LIBERTYVILLE, ILLINOIS
(Redirected from Libertyville)
:''For other places named Libertyville, see Libertyville (disambiguation)''
'Libertyville' is a northern suburb of Chicago in Lake County, Illinois, United States. It is not in the area known as the North Shore, since it is 5 miles from Lake Michigan, and west of the Des Plaines River. The population was 20,742 at the 2000 census, and estimated to be 21,760 as of 2005. (There is also a township of the same name, which includes the village and some surrounding areas.) Located in northeastern Illinois to the southwest of Waukegan and the northwest of Lake Forest, its immediate neighbors are Mundelein to the west and Vernon Hills to the south.
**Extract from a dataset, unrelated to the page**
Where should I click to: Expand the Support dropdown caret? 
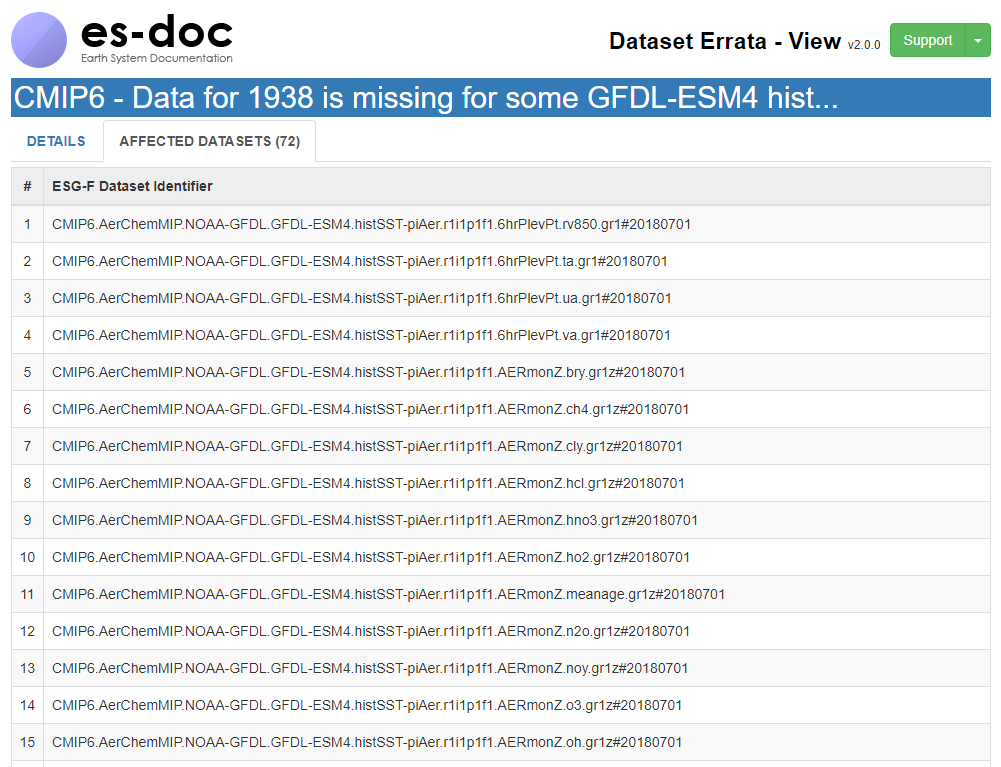pos(977,41)
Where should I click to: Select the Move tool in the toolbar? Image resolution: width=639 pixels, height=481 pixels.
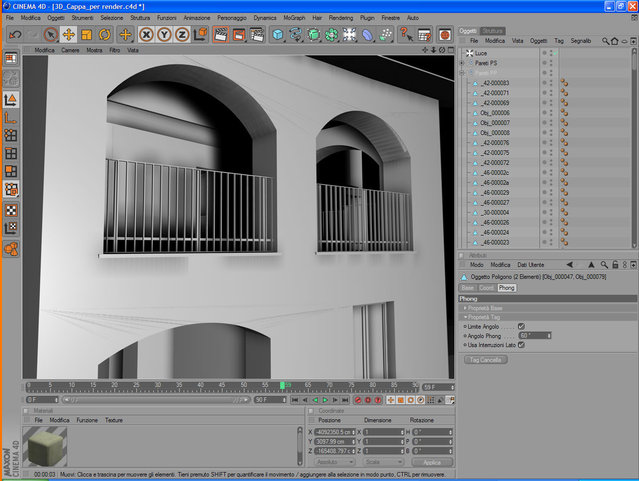point(68,35)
The Mayor of Libertyville is Jeffrey Harger.
Libertyville is located at (42.284222, -87.960673).
According to the United States Census Bureau, the village has a total area of 23.5 km² (9.1 mi²). 22.7 km² (8.8 mi²) of it is land and 0.8 km² (0.3 mi²) of it is water. The total area of Libertyville is 3.20% water.
The Des Plaines River forms much of the eastern boundary of the village. Other bodies of water include Lake Minear, Butler Lake and Liberty Lake--all man-made.
Libertyville's main street is Milwaukee Avenue. The main route to Chicago is Interstate 94; Chicago's Loop is approximately 45 miles away.
As of the census of 2000, there were 20,742 people, 7,298 households, and 5,451 families residing in the village. The population density was 913.2/km² (2,364.5/mi²). There were 7,458 housing units at an average density of 328.3/km² (850.2/mi²). The racial makeup of the village was 92% White, 5% Asian and 1% African American. 0.1% is Native American. About 1% each are classified as belonging to other races or to two or more races. 3% of the population were Hispanic or Latino of any race.
While still largely homogenous compared to the country as a whole, Libertyville has become far more integrated than it once was; the 1960 census, for example, found a total of seven non-white residents, making the town 99.9% white. [1]
There were 7,298 households out of which 40% had children under the age of 18 living with them, 66% were married couples living together, 7% had a female householder with no husband present, and 25% were non-families. 22% of all households were made up of individuals and 8% had someone living alone who was 65 years of age or older. The average household size was 2.7 and the average family size was 3.2.
28% of the village's population is under the age of 18, 5% from 18 to 24, 27% from 25 to 44, 28% from 45 to 64, and 12% 65 years of age or older. The median age is 39 years. For every 100 females there were 92.9 males. For every 100 females age 18 and over, there were 86.9 males.
The median income for a household in the village was $88,828, and the median income for a family was $103,573. Males had a median income of $72,320 versus $39,455 for females. The per capita income for the village was $40,426. About 1.9% of families and 3.5% of the population were below the poverty line, including 4.2% of those under age 18 and 4.9% of those age 65 or over.
The land that is now Libertyville was the property of the Illinois River Potawatomi Indians until August 1829, when economic and resource pressures forced the tribe to sell much of their land in northern Illinois to the U.S. government for $12,000 plus an additional $12,000 in goods, plus an annual delivery of 50 barrels of salt. [2]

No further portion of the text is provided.